* Provided data:
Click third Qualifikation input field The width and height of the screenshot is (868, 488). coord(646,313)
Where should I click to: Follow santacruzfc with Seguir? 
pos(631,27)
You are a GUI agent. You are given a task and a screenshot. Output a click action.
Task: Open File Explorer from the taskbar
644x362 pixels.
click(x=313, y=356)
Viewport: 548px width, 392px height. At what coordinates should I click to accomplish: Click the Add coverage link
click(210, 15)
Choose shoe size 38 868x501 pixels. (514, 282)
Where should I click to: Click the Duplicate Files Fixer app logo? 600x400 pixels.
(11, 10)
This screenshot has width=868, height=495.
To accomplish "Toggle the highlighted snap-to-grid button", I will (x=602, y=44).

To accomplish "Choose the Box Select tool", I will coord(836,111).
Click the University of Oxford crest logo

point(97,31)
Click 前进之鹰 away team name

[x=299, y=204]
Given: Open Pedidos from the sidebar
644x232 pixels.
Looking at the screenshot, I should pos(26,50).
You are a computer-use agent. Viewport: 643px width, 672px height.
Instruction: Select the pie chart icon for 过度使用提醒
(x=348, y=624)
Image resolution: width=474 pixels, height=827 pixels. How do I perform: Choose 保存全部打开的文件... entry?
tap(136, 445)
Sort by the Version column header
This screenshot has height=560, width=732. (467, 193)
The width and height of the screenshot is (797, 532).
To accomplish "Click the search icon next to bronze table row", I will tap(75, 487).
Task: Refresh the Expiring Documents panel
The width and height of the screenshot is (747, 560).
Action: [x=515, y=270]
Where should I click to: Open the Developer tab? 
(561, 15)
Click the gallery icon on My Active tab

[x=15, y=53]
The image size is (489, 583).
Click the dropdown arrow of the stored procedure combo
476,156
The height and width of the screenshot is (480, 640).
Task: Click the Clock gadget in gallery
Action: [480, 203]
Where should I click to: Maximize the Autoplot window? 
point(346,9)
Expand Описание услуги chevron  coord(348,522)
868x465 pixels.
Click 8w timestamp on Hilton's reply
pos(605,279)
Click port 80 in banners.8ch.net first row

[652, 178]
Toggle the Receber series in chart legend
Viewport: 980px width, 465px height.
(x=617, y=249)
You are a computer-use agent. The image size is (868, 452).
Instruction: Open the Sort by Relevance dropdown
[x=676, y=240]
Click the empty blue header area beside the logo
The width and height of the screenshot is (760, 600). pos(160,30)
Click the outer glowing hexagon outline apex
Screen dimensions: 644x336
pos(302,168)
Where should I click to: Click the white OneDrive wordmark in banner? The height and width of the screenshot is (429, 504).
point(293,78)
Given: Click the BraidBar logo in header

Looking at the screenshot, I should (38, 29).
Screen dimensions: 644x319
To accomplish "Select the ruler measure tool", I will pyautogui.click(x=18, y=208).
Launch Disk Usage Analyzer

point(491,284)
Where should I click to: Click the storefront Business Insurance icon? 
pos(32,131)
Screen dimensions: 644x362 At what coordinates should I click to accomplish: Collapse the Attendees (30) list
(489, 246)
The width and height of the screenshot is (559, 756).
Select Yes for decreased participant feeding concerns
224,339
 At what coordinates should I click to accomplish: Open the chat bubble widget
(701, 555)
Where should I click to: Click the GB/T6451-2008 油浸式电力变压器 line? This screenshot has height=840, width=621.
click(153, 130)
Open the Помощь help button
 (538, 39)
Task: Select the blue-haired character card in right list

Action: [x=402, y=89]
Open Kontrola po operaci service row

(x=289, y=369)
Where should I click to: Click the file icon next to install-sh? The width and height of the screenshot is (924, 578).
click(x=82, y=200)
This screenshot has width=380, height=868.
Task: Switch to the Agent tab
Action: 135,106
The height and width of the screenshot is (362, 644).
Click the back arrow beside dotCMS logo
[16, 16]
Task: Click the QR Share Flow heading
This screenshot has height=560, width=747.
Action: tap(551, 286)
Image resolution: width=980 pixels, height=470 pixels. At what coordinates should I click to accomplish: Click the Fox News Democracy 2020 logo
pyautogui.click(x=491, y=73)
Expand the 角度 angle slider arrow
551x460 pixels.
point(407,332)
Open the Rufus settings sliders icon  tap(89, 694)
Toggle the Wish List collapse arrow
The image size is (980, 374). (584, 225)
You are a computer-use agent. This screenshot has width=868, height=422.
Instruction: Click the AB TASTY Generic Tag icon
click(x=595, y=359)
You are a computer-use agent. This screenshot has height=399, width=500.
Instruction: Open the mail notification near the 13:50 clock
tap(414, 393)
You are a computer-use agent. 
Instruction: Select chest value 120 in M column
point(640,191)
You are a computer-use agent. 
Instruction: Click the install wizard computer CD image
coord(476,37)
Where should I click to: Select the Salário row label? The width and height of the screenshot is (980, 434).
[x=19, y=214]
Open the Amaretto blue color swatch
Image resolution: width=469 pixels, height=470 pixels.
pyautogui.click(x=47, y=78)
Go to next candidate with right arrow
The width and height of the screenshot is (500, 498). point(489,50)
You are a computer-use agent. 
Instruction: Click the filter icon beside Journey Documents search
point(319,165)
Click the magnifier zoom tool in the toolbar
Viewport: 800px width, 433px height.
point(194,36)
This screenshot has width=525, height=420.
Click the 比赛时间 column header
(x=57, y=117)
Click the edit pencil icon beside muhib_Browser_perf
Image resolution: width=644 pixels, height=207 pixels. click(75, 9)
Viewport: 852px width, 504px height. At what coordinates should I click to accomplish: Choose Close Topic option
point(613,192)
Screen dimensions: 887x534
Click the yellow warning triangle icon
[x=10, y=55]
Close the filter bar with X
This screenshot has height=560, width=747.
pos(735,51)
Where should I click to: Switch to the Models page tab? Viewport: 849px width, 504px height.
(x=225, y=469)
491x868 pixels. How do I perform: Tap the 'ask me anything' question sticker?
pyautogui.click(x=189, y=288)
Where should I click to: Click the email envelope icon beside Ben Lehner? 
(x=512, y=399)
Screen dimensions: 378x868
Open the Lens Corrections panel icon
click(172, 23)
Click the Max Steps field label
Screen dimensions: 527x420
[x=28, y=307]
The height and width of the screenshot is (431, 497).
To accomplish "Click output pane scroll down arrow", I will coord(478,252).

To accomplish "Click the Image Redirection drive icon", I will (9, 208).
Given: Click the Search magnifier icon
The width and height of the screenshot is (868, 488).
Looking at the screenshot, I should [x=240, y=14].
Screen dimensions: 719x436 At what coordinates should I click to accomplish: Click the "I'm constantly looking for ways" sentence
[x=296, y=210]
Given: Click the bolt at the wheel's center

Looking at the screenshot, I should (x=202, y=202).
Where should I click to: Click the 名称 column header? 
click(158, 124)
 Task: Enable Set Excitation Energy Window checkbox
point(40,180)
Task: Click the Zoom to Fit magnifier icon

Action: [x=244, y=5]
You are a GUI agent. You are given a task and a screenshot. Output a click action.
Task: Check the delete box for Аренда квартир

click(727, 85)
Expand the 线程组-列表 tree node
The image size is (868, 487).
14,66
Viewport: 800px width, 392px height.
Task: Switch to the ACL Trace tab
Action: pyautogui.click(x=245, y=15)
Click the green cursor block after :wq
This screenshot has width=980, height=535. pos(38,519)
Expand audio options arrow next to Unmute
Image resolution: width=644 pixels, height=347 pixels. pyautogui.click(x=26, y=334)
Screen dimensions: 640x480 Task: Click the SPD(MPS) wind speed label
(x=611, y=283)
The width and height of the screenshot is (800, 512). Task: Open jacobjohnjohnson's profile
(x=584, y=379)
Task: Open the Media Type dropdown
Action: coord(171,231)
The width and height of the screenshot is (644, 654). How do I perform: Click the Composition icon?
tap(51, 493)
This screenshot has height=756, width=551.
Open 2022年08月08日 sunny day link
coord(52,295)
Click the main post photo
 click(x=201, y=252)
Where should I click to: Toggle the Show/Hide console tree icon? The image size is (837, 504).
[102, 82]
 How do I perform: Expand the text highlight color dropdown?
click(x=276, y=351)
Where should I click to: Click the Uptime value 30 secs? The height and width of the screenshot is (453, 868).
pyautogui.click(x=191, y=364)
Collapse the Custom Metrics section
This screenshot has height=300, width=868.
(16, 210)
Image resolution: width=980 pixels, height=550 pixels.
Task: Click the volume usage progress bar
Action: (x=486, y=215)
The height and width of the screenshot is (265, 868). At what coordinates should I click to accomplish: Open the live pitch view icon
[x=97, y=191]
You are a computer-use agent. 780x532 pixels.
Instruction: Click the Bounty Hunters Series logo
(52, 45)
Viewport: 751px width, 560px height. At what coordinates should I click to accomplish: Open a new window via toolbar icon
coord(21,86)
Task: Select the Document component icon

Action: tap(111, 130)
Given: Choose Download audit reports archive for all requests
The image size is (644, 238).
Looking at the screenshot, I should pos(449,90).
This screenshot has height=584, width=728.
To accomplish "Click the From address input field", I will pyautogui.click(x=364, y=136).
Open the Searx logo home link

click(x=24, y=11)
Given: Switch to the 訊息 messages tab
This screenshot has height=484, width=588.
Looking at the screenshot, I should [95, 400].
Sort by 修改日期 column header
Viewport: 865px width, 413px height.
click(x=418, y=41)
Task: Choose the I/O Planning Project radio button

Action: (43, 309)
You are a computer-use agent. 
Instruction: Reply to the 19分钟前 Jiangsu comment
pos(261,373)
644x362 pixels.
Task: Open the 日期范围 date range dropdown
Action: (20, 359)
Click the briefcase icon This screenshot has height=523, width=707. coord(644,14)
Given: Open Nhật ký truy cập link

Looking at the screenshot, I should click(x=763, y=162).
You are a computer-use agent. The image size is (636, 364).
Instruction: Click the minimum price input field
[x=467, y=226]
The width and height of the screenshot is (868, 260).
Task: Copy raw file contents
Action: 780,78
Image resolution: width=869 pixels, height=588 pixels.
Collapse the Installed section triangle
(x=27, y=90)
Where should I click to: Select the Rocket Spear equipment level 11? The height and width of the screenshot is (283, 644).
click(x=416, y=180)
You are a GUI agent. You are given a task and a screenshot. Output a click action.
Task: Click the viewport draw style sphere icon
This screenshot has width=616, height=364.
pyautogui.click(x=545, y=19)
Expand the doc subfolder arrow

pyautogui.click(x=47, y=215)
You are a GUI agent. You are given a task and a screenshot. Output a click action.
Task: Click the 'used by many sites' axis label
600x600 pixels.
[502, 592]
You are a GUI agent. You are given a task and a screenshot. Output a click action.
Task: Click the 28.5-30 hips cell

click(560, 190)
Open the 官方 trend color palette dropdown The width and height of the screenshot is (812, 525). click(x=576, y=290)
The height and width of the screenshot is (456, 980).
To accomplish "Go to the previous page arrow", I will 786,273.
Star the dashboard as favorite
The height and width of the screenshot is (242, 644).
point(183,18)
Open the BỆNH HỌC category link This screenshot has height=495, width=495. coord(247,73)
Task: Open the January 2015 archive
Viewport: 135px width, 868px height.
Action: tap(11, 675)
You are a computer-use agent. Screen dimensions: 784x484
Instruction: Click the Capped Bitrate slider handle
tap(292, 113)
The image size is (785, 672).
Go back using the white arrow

* About this exercise: Starting with the line that contains "Collapse the Installed section triangle", write out each line through the end of the listing, exactly as it appears, and include nothing else.

* Reply:
Collapse the Installed section triangle
(x=27, y=90)
Where should I click to: Select the Rocket Spear equipment level 11? The height and width of the screenshot is (283, 644).
click(x=416, y=180)
You are a GUI agent. You are given a task and a screenshot. Output a click action.
Task: Click the viewport draw style sphere icon
This screenshot has width=616, height=364.
pyautogui.click(x=545, y=19)
Expand the doc subfolder arrow

pyautogui.click(x=47, y=215)
You are a GUI agent. You are given a task and a screenshot. Output a click action.
Task: Click the 'used by many sites' axis label
600x600 pixels.
[502, 592]
You are a GUI agent. You are given a task and a screenshot. Output a click action.
Task: Click the 28.5-30 hips cell

click(560, 190)
Open the 官方 trend color palette dropdown The width and height of the screenshot is (812, 525). click(x=576, y=290)
The height and width of the screenshot is (456, 980).
To accomplish "Go to the previous page arrow", I will 786,273.
Star the dashboard as favorite
The height and width of the screenshot is (242, 644).
point(183,18)
Open the BỆNH HỌC category link This screenshot has height=495, width=495. coord(247,73)
Task: Open the January 2015 archive
Viewport: 135px width, 868px height.
Action: tap(11, 675)
You are a computer-use agent. Screen dimensions: 784x484
Instruction: Click the Capped Bitrate slider handle
tap(292, 113)
The image size is (785, 672).
Go back using the white arrow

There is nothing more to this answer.